The optimism around the team hasn't been this high since Joe Gibbs won his first Super Bowl.
Everything is moving forward. The flowers are blooming, the future is bright and the team still has a racist nickname. Oh, wait.
As the franchise clearly takes a turn for the better and is now run by grownups, rejoining the big boys of the NFL, now would be the perfect time for the Washington Redskins to dump the ugly, stereotypical nickname that embarrasses them, their city and their league.
Instead, the team is doubling down on the nickname, publishing several remarkably tone-deaf pieces of propaganda on its website.
[Snip]
It doesn't seem to matter to Washington officials that the most recent poll increasingly shows mass hatred of the name by American Indians. Indian Country Today, the largest Native American magazine, found that 81 percent of respondents found such images disparaging to Native Americans and 75 percent said the imagery violated anti-discrimination laws.
But beyond the polls comes a simple point: What's the right thing to do?
We've become so complacent with this ugly, racial name that it has almost become comfortable, like old leather.
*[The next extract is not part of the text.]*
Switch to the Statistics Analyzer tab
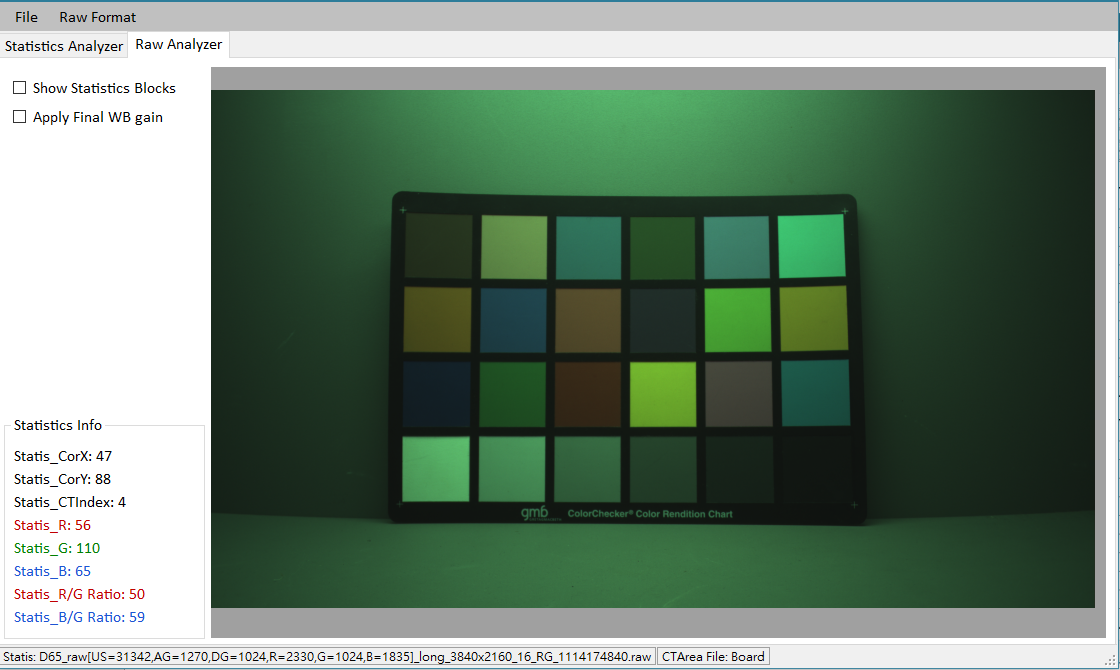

As someone who grew up as a Washington fan and is also part American Indian, I've found the nickname to always be a dumb and offensive one. More important, I've always been perplexed by why the team, especially recently, has stuck with the nickname.
(Excerpt) Read more at cbssports.com ...
BINGO!
Ooops! Still, not too shabby for right off the top of my head!
:-)
Washington Gambling Establishement Owners.
Actually, the first two names that came to mind were Manitowoc and Oconomowoc.
Just change it to “Redspears” and keep the Native American imagery. It’s easy on the tongue, not racist, and not a difficult transition. Perhaps it will lead to certain types of sexual innuendo for a few days, but remember how fast the iPad jokes dissipated. :)
My cousin and I call them "the Persons of Cow".
Cow-Patties would be more appropriate, since that’s what they’ve playing like for the past 15+ years.
Washington Politicalcorrectors.
That would discriminate against circumcised queers and mutilated muslim girls. /s
How about "San FranCrisco Gerbils"?
When I'm in a mood, I like "Dallas Blowboys", too.
Coming of age, my brother’s friends had a game they’d play where any team logo (any sport) would be quick sketched out, from memory, and the “canvas” was always a side view of a kicker’s football helmet. Somewhere, someone has these sketches squirreled away.... I would love to see some today.
The Buffalo Sabres sketch was a riot because it was a crude drawing of a Buffalo literally skewered by 2 crossing swords... but the all time best was the Star of David on the side of a silver helmet.... everyone was pissing themselves laughing... we called it the Dallas CowJews.
There is a lake in Massachusetts called Lake Chargoggaggoggmanchaugagoggchaubunagungamaug. The name is a Native American word that means ‘You fish on your side, I’ll fish on my side, nobody fish in the middle.’
I know this is a true fact because I had a gig there once.
Well, the actual translation is disputed, but that’s the real name of the lake. So we just call it Lake Webster.
Maybe Washington should change its name from some rich, white, racist, slave-ownin’, cracka to something more black, like Trix, or Lucky Charms or sumfin.
The Delaware Indians used to be a tribe.
I am pretty sure the Potomac river is and Indian name.